Project name: erdappy-griddap: Accessing gridded oceanographic data in near real time
Student: Callum Rollo
Organization: Integrated Ocean Observing System (IOOS)
Mentors:
- Mathew Biddle
- Filipe Fernandes
- Micah Wengren
I worked with IOOS to add griddap support to the erddapy package. This was completed successfully, making troves of gridded oceanographic and atmospheric data accessible via Python. I also added a multi-server search function and a demonstration notebook to increase ease of data discovery and access.
Alongside my work on erddapy, I worked to create a first release of gliderpy. This package is a wrapper around erddapy that makes glider data stored on ERDDAP servers easy to find, download and inter-compare. Gliderpy is now available on PyPI and conda-forge. I also successfully added multi-dataset download capability.
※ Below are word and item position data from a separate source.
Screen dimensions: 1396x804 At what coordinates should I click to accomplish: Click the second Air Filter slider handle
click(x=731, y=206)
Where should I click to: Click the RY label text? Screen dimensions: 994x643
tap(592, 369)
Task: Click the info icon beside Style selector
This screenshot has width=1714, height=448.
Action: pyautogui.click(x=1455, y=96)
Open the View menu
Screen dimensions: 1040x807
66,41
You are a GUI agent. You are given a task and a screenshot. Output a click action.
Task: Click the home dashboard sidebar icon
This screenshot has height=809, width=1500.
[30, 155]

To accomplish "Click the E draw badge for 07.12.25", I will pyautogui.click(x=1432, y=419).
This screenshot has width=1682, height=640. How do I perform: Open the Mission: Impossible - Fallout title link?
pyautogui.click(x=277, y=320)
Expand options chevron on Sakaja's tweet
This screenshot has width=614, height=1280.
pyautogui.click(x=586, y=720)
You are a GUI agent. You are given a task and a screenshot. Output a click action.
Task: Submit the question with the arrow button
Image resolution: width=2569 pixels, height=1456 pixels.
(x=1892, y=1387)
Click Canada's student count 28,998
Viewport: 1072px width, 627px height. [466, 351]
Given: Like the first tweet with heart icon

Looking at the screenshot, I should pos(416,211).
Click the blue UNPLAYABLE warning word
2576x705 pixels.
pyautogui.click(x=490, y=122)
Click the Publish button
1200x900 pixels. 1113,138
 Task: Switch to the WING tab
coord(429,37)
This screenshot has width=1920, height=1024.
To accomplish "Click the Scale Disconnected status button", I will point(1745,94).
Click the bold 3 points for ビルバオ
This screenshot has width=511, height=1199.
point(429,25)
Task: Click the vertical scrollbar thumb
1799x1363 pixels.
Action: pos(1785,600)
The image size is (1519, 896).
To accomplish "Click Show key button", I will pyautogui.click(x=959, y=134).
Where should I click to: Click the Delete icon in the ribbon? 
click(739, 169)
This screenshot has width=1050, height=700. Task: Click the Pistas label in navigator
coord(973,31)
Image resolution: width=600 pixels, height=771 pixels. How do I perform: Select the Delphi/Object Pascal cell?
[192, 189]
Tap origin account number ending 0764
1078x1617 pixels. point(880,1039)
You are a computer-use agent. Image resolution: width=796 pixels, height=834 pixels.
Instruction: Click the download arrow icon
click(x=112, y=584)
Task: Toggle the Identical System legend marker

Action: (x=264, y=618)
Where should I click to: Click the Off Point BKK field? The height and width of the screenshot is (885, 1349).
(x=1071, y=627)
Selected contributions to erddapy
- Added griddap support
- Implemented ERDDAP standards for griddap default settings
- Improved server name matching
- Wrote Griddap demontration notebook
- Added griddap documentation and examples
- Added Multi-server dataset search
- Adding type hints and f-strings
- Check that variables and constraints are not null before generating url
- Check for dataset id before sending metadata request
- Use default griddap stride of 1
Selected contributions to gliderpy
- Improved server name matching
- Standardised variable names
- Created GitHub action to publish on PyPI
- Added gliderpy to conda-forge
- Implemented search for datasets within user defined bounds
- Enabled downloading data from multiple datasets
- Add documentation of multi-dataset download to demo notebook
- Added project description to readme
- Fix pre-commit with correct versions of libraries
- Updated ERDDAP server address and switched to https
- Use API token to push releases to PyPI
- Disable flake8 check on long url
Capability for griddap and multi-dataset search and download have been successfully added, but could be more efficiently implemented. Future work could focus on reducing the number of requests made during the data search and download processes, and more local caching to reduce wait times for repeated searches. Gliderpy would benefit from improved plotting functionality to improve data visualisation.